### Required task a
Please rewrite the three entries below in full, request lines included, multiplying every coordinate in the answers by 0.35 and rounding to whole numbers with halves rounded up, while numbers in the requests stay unchanged. Leave the pictures out.

### Reading text
______

Fragrance Composition:


So what does it smell like? Violet is classified as a floral oriental (floriental) fragrance for women.. It was said to be a true woodland violet soliflore. Like a nosegay of fragrant violets at the peak of freshness.
  • Top notes: petitgrain, bergamot, orange, cassie, linalyl acetate, amyl laurinate
  • Middle notes: ionone, methyl heptine carbonate, ylang ylang oil, orris butter, clove, iso eugenol, violet leaves absolute, heliotropin, jasmine, rose, ethyl myristate 
  • Base notes: cedar, sandalwood, isosafrole, musk, vanillin, ambergris, benzoin, benzyl ether



Scent Profile:


Violet by Tuvaché is a lush, floral oriental—or floriental—fragrance that immediately immerses you in the delicate elegance of a woodland violet soliflore. At first breath, the top notes sparkle with brightness and vitality: the green freshness of petitgrain, derived from the leaves and twigs of bitter orange trees, gives a crisp, slightly bitter lift; bergamot, with its sparkling, sweet citrus from southern Italy, adds an airy Mediterranean brightness; and orange juice nuances enhance this citrusy clarity with a sunny, luminous sweetness. The cassie, reminiscent of mimosa, introduces a soft, powdery floral nuance that feels warm and inviting, while linalyl acetate and amyl laurinate, classic aroma chemicals, contribute a subtle fruity-floral effervescence, adding depth and ethereal lift that heightens the initial green-floral impression.

______

### Data records
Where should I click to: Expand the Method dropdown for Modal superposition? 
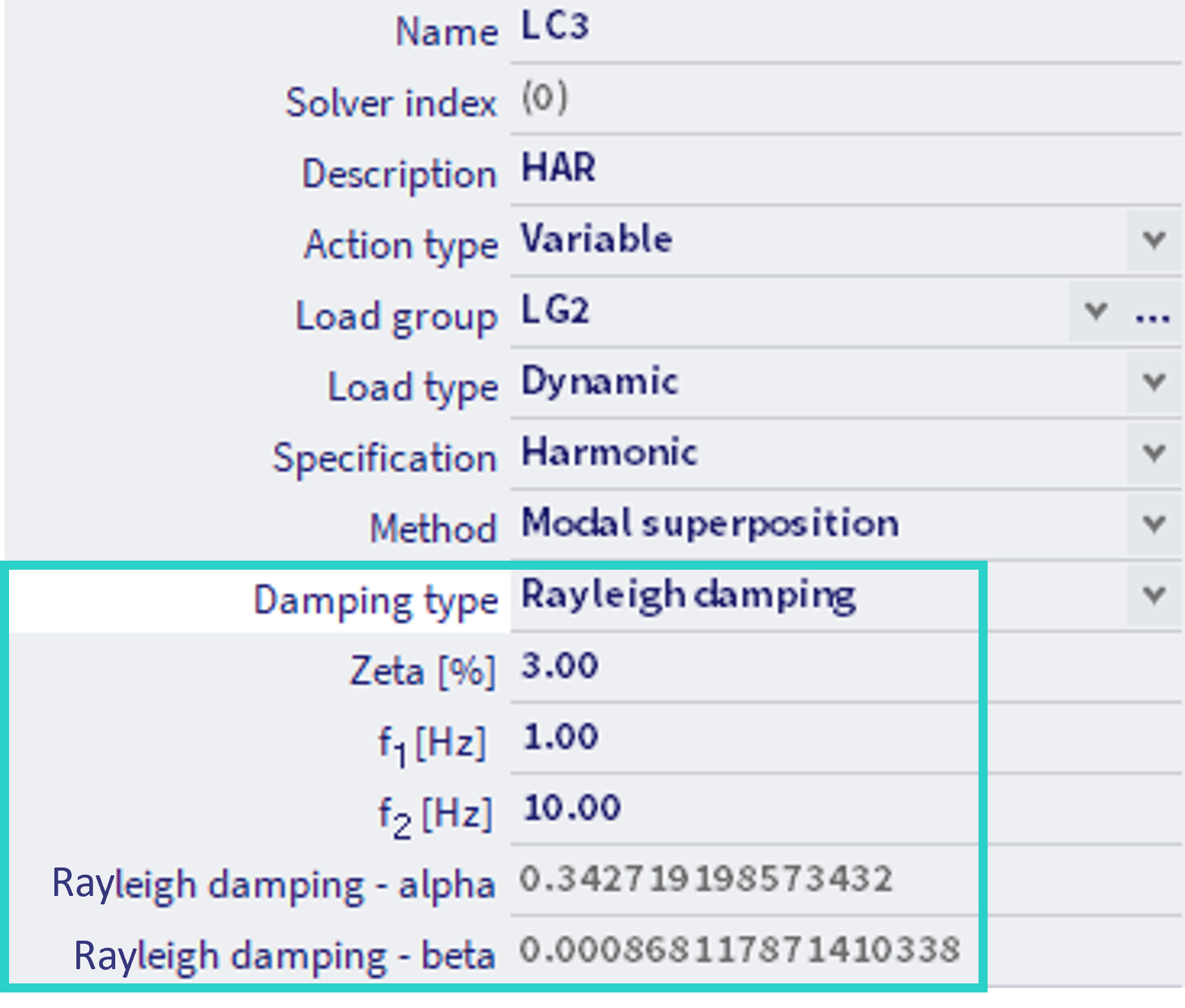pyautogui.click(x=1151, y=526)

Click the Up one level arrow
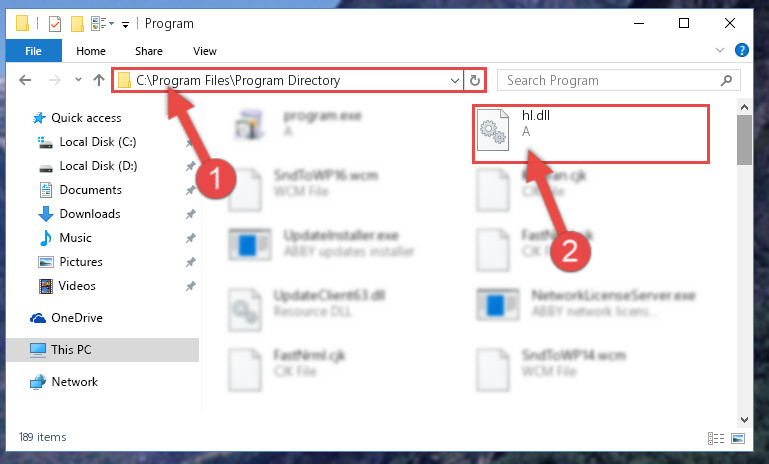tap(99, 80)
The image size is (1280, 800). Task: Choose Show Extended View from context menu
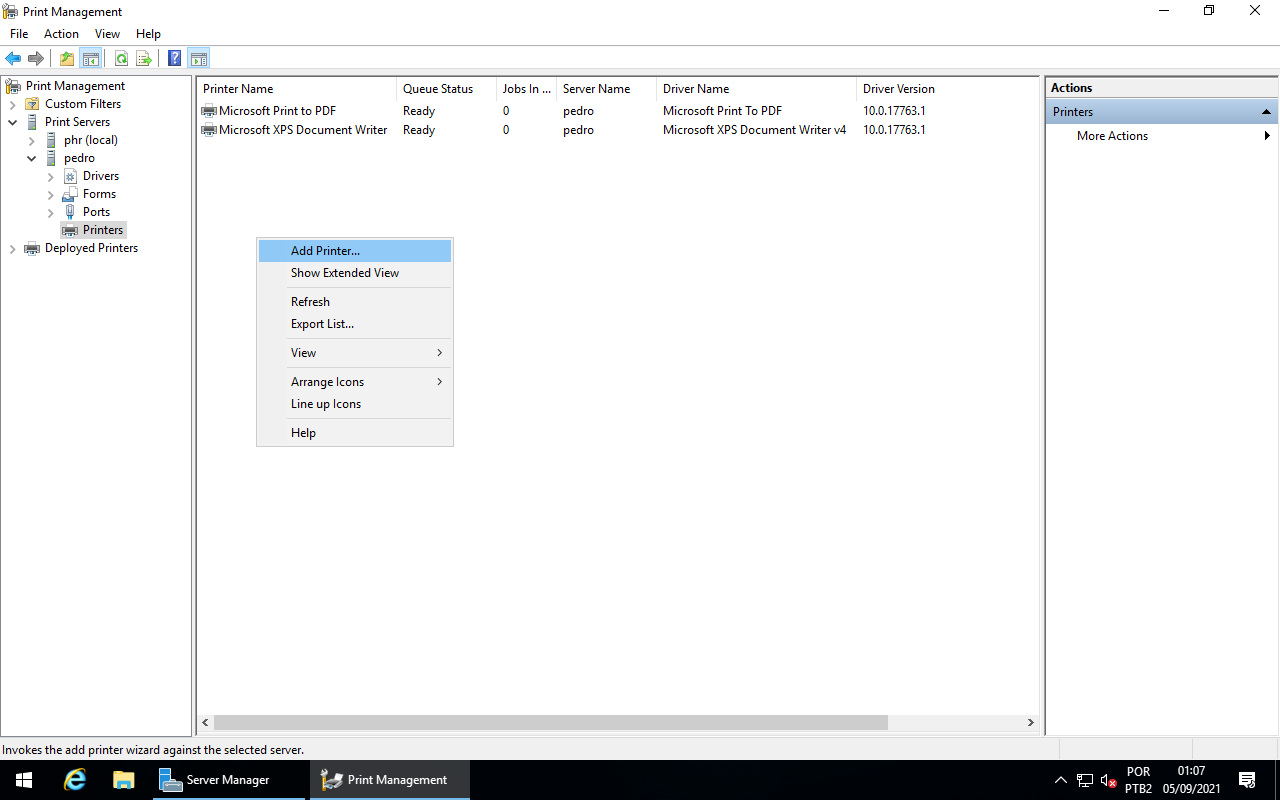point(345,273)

______

### Required task b
Repeat the stretch of the fragrance text from "Violet by Tuvaché" through "initial green-floral impression.", word for word.

### Complete response a
Where should I click to: Expand the Method dropdown for Modal superposition? 
pyautogui.click(x=403, y=184)

Click the Up one level arrow
tap(35, 28)
The image size is (1280, 800). Task: Choose Show Extended View from context menu
point(121,96)

### Complete response b
Violet by Tuvaché is a lush, floral oriental—or floriental—fragrance that immediately immerses you in the delicate elegance of a woodland violet soliflore. At first breath, the top notes sparkle with brightness and vitality: the green freshness of petitgrain, derived from the leaves and twigs of bitter orange trees, gives a crisp, slightly bitter lift; bergamot, with its sparkling, sweet citrus from southern Italy, adds an airy Mediterranean brightness; and orange juice nuances enhance this citrusy clarity with a sunny, luminous sweetness. The cassie, reminiscent of mimosa, introduces a soft, powdery floral nuance that feels warm and inviting, while linalyl acetate and amyl laurinate, classic aroma chemicals, contribute a subtle fruity-floral effervescence, adding depth and ethereal lift that heightens the initial green-floral impression.